Saved data entries:
=-=-=

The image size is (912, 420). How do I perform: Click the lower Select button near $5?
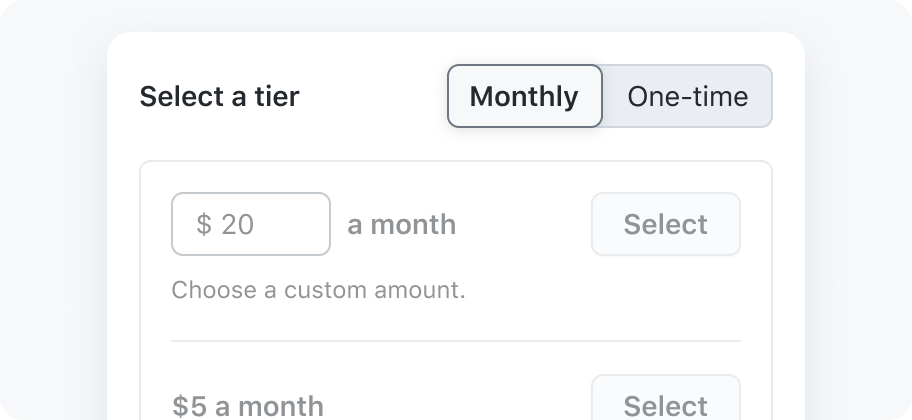pyautogui.click(x=665, y=403)
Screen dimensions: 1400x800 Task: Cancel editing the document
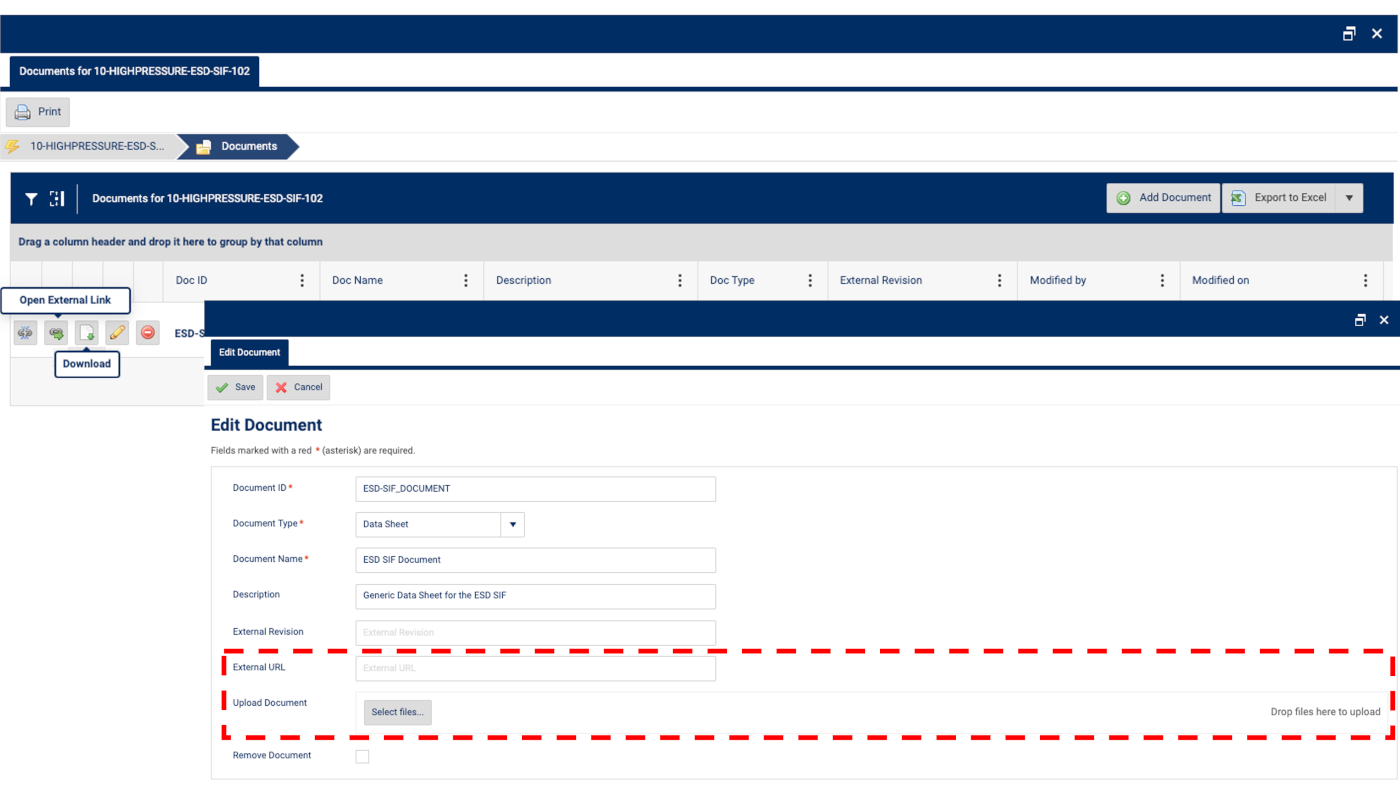click(298, 387)
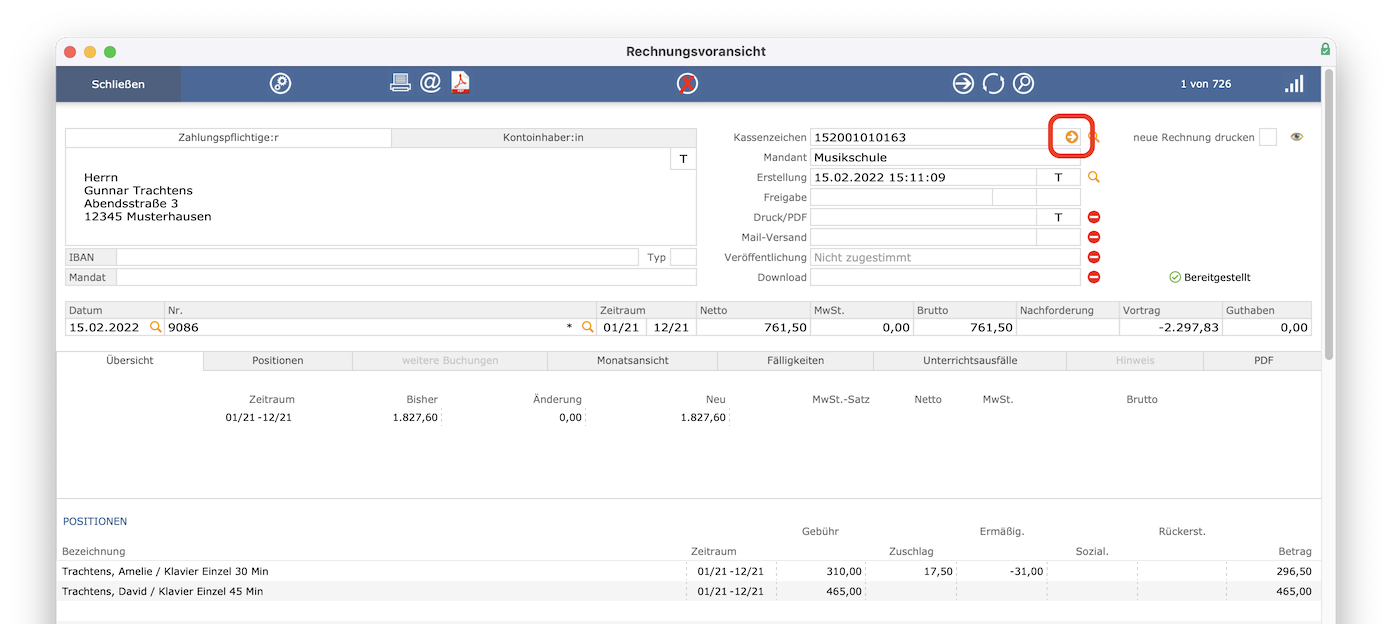Click the orange arrow next to Kassenzeichen
The width and height of the screenshot is (1392, 624).
point(1071,137)
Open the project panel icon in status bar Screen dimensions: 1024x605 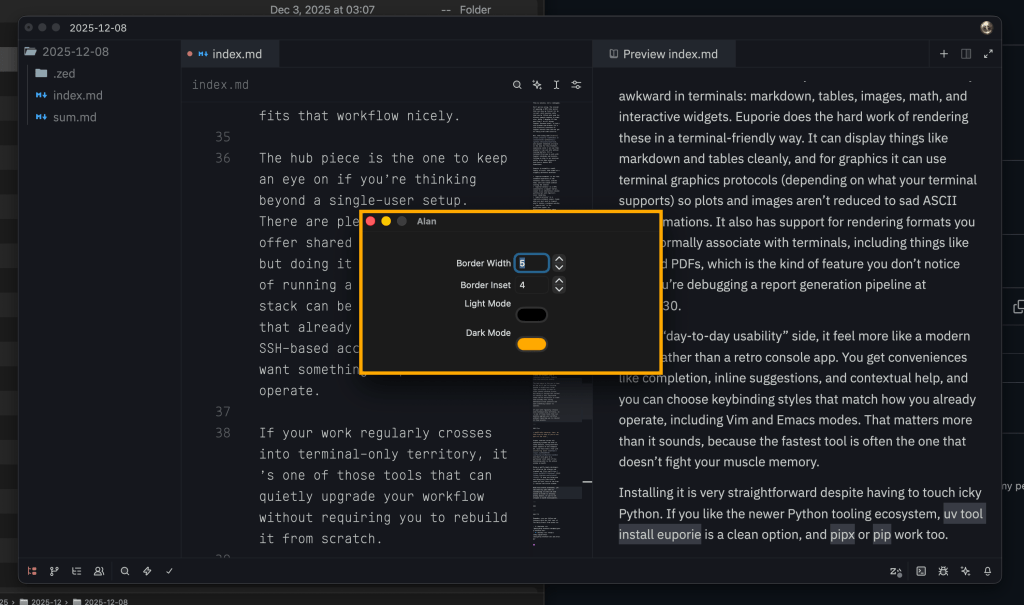pyautogui.click(x=33, y=571)
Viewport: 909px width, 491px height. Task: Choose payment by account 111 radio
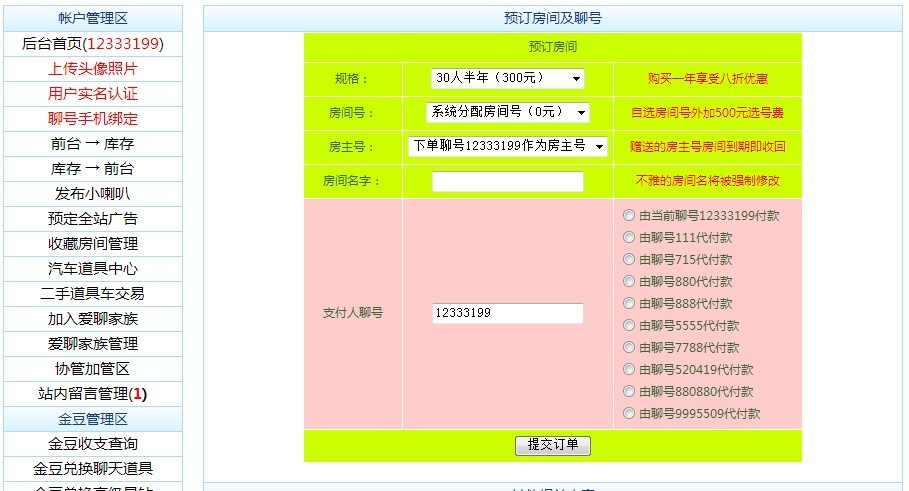click(x=629, y=237)
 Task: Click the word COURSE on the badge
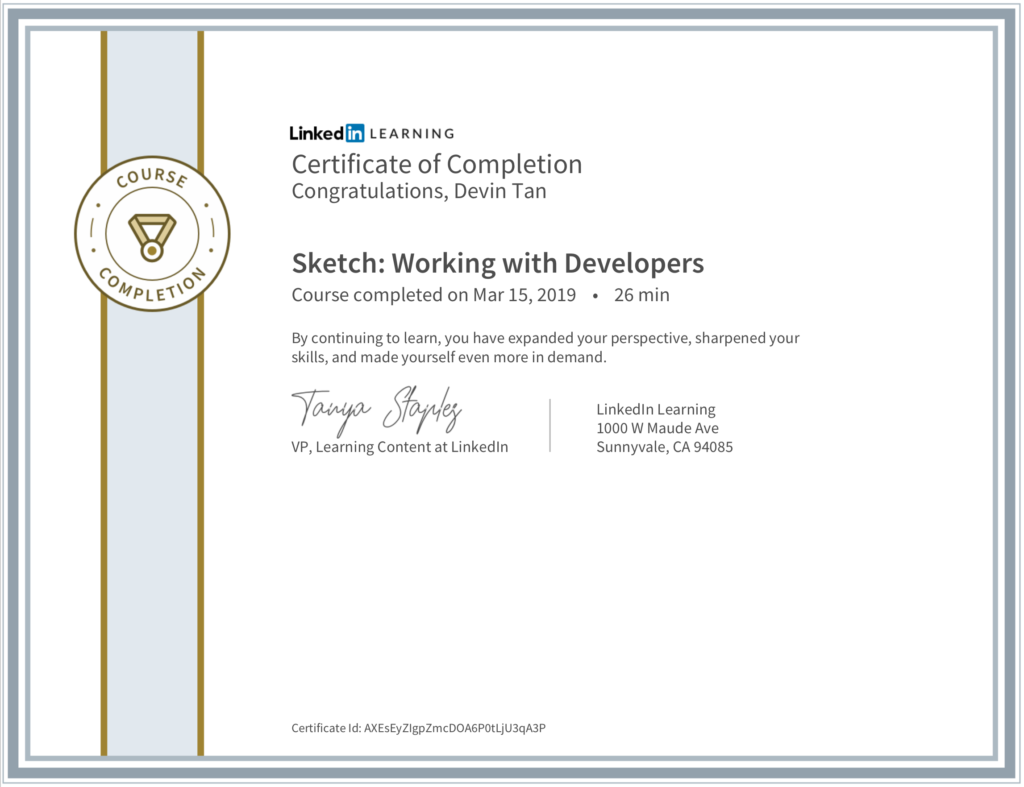coord(151,181)
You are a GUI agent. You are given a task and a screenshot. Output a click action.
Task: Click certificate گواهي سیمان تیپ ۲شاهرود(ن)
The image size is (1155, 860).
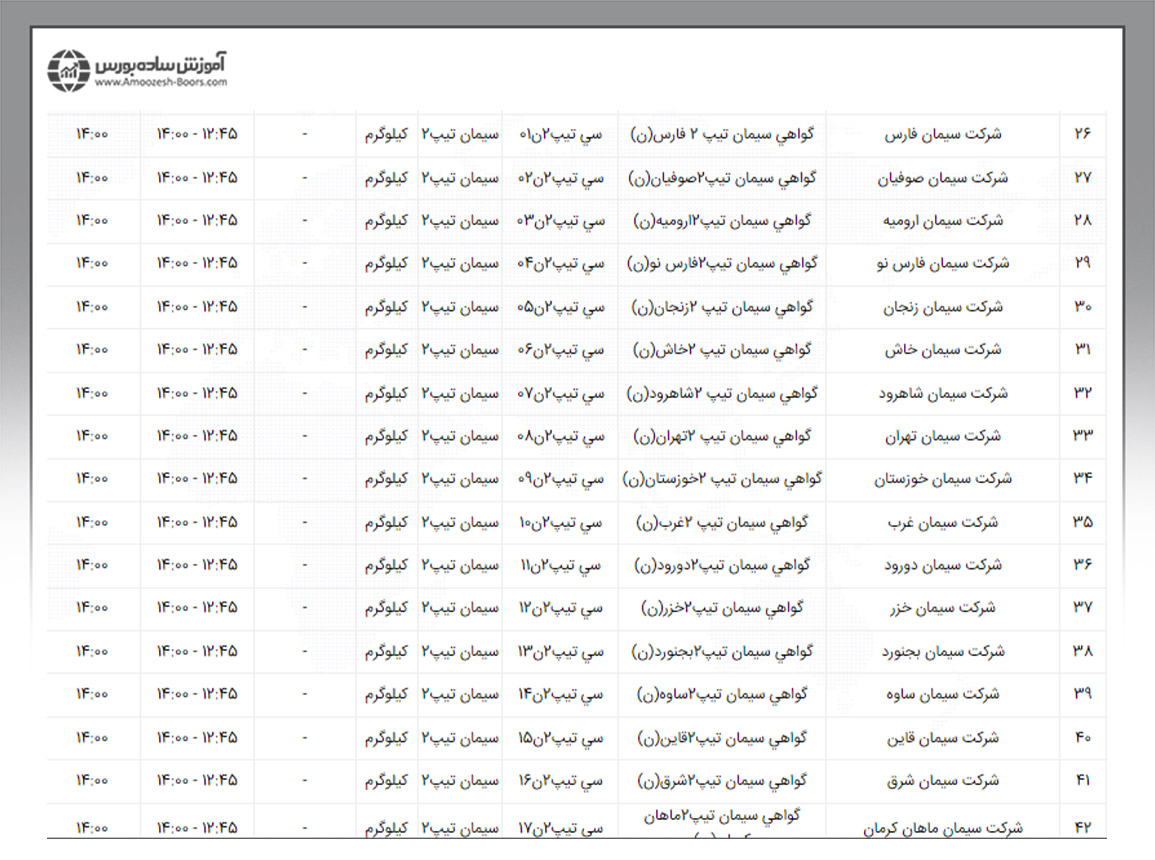721,393
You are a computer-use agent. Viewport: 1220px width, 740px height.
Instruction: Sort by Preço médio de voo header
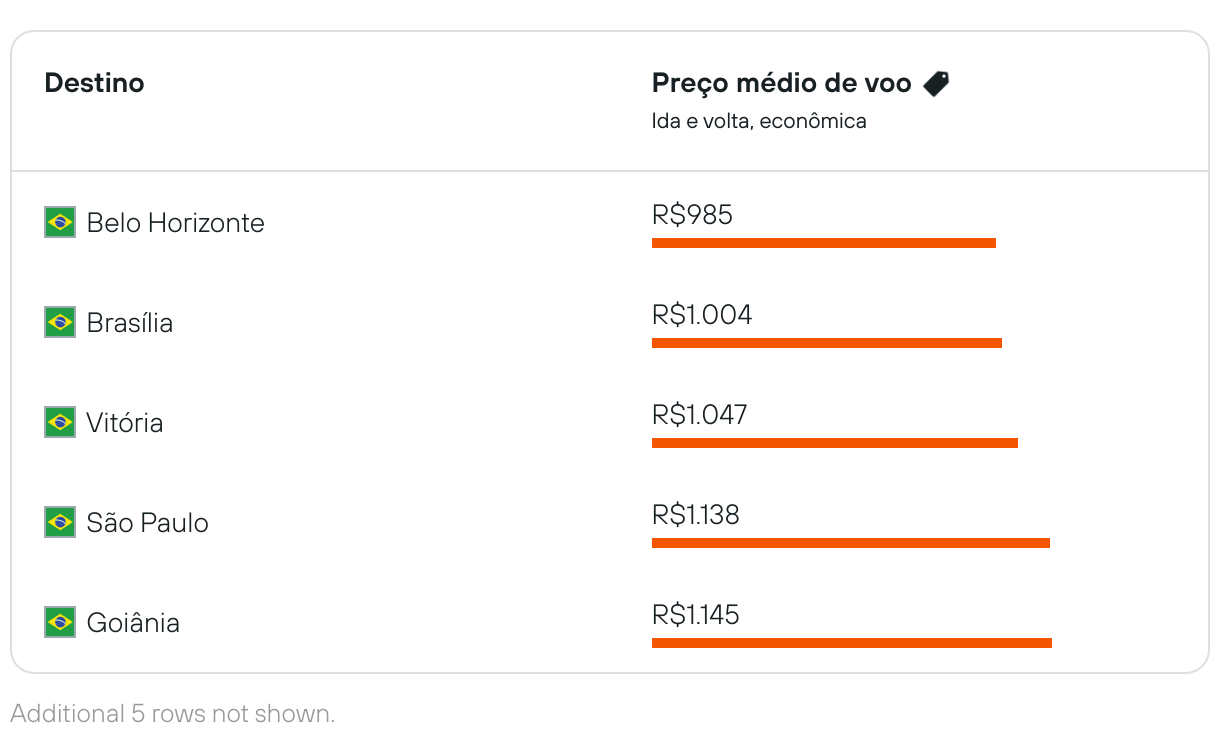point(781,83)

=-=-=

## WHAT YOU ARE ASKED TO DO
Leave every picture out and return exactly the lines from the one holding "You are a GUI" through the end of the records above, both ends included, and nothing more.

## ANSWER SPACE
You are a GUI agent. You are given a task and a screenshot. Output a click action.
Task: Click certificate گواهي سیمان تیپ ۲شاهرود(ن)
The image size is (1155, 860).
721,393
You are a computer-use agent. Viewport: 1220px width, 740px height.
Instruction: Sort by Preço médio de voo header
point(781,83)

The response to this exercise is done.